La pollution, même à de faibles niveaux, n’est pas seulement néfaste pour nos poumons ou notre santé cardiovasculaire : elle serait aussi un facteur de risque de maladies neurodégénératives.
C’est ce que met en lumière une étude menée par des chercheurs et chercheuses de l’Inserm, de l’université de Rennes 1 et de l’École des hautes études en santé publique (EHESP) à l’Irset. Dans The Lancet Planetary Health, ils démontrent l’impact sur la santé et les performances cognitives de trois polluants liés au trafic routier : les particules fines de diamètre inférieur à 2,5 microns (PM2.5), le dioxyde d’azote (NO2) et le carbone suie.
La pollution, facteur de risque de la démence
Ces travaux ne sont pas les premiers à mettre en lien la pollution atmosphérique et les pathologies neurodégénératives. Depuis quelques années, la pollution de l’air est ainsi reconnue comme un facteur de risque de la démence. Mais jusqu’à présent, aucune étude ne s’était intéressée simultanément à plusieurs types de polluants et à leurs potentiels effets respectifs sur les différents domaines de la cognition.
C’est pourquoi les chercheurs ont utilisé les données de plus de 61 000 participants de la cohorte épidémiologique Constances, âgés de 45 ans et plus.

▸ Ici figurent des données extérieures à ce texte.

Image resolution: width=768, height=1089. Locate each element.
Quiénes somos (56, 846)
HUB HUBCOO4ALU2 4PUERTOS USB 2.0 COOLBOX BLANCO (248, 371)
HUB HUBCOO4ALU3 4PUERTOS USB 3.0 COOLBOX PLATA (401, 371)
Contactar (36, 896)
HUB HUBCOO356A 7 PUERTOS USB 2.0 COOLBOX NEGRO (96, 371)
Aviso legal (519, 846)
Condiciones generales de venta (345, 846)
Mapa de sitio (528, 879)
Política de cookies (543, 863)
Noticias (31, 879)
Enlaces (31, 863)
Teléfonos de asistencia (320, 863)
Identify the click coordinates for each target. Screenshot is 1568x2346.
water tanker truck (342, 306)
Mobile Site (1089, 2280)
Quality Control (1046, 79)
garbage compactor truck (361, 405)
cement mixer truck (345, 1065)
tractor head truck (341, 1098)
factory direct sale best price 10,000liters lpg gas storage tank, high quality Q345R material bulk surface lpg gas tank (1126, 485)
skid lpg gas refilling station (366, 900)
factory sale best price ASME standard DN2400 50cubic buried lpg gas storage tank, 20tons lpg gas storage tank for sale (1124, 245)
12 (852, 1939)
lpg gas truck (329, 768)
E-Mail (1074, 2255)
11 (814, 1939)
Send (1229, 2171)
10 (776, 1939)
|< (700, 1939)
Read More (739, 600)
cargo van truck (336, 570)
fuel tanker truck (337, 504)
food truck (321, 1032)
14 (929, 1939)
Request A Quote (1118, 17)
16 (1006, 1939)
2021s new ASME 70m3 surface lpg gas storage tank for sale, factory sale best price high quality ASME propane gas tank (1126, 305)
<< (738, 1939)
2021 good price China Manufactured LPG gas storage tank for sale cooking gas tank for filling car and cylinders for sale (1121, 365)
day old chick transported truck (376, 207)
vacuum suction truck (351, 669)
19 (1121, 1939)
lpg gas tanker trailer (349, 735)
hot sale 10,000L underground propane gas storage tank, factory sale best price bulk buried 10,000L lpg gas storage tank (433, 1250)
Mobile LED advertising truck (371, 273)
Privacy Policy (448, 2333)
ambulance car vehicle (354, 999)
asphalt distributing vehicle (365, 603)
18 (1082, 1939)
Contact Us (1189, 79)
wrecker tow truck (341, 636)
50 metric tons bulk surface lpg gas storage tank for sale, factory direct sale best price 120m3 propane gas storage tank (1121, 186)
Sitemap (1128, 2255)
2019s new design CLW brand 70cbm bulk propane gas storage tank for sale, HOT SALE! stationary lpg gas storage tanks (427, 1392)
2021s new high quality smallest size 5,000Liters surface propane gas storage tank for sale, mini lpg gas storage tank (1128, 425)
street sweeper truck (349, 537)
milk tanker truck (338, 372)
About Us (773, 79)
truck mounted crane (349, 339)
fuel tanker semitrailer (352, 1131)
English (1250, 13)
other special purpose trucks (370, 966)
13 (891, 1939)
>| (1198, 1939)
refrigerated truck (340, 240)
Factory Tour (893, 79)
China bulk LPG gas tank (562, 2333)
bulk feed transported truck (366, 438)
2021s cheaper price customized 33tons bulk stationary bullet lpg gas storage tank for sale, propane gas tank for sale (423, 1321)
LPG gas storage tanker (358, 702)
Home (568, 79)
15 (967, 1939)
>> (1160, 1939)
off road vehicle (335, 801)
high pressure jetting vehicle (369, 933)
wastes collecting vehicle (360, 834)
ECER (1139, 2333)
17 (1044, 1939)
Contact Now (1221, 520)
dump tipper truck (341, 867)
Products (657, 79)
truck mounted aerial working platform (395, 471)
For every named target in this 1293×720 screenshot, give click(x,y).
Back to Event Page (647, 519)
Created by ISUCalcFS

Les participants se sont pliés à une série de tests mesurant leurs performances cognitives dans trois grands domaines de la cognition : la mémoire, la fluidité d’expression orale et la capacité à prendre des décisions (ce que l’on appelle les fonctions exécutives). Un score des performances cognitives a ensuite été établi pour chacun des tests.
Pour mesurer l’exposition de chaque participant à la pollution, l’équipe de recherche a utilisé des cartes dites "d’exposition" qui estiment la concentration des trois polluants à l’adresse du domicile en prenant en compte plusieurs variables comme la densité du trafic routier et la proximité du domicile aux routes.
Une diminution jusqu’à 5 % des performances cognitives
En croisant les résultats des tests cognitifs avec le niveau d’exposition aux trois polluants atmosphériques, les chercheurs ont constaté qu’une exposition à de grandes concentrations des trois polluants était significativement associée à un niveau plus bas niveau de performances dans les trois domaines cognitifs étudiés. Pour les participants les plus exposés, une différence allant de 1 à près de 5 % du score des performances cognitives par rapport aux participants moins exposés a même été constatée.
"Les capacités les plus impactées sont la fluence verbale et les fonctions exécutives, détaille dans un communiqué Bénédicte Jacquemin, la chercheuse Inserm qui a dirigé ces travaux. Le dioxyde d’azote et les particules PM2,5 impactent d’avantage la fluence verbale, tandis que le carbone suie a un plus grand impact sur les fonctions exécutives."
"La prochaine étape de nos recherches consiste à observer l’évolution dans le temps des fonctions cognitives de ces adultes, afin de voir si l’exposition à la pollution est aussi associée à une baisse du fonctionnement cognitif avec le temps, baisse qui peut refléter les premiers signes de démences, tant de la maladie d’Alzheimer que d’autres formes de démences du sujet âgé", conclut la chercheuse.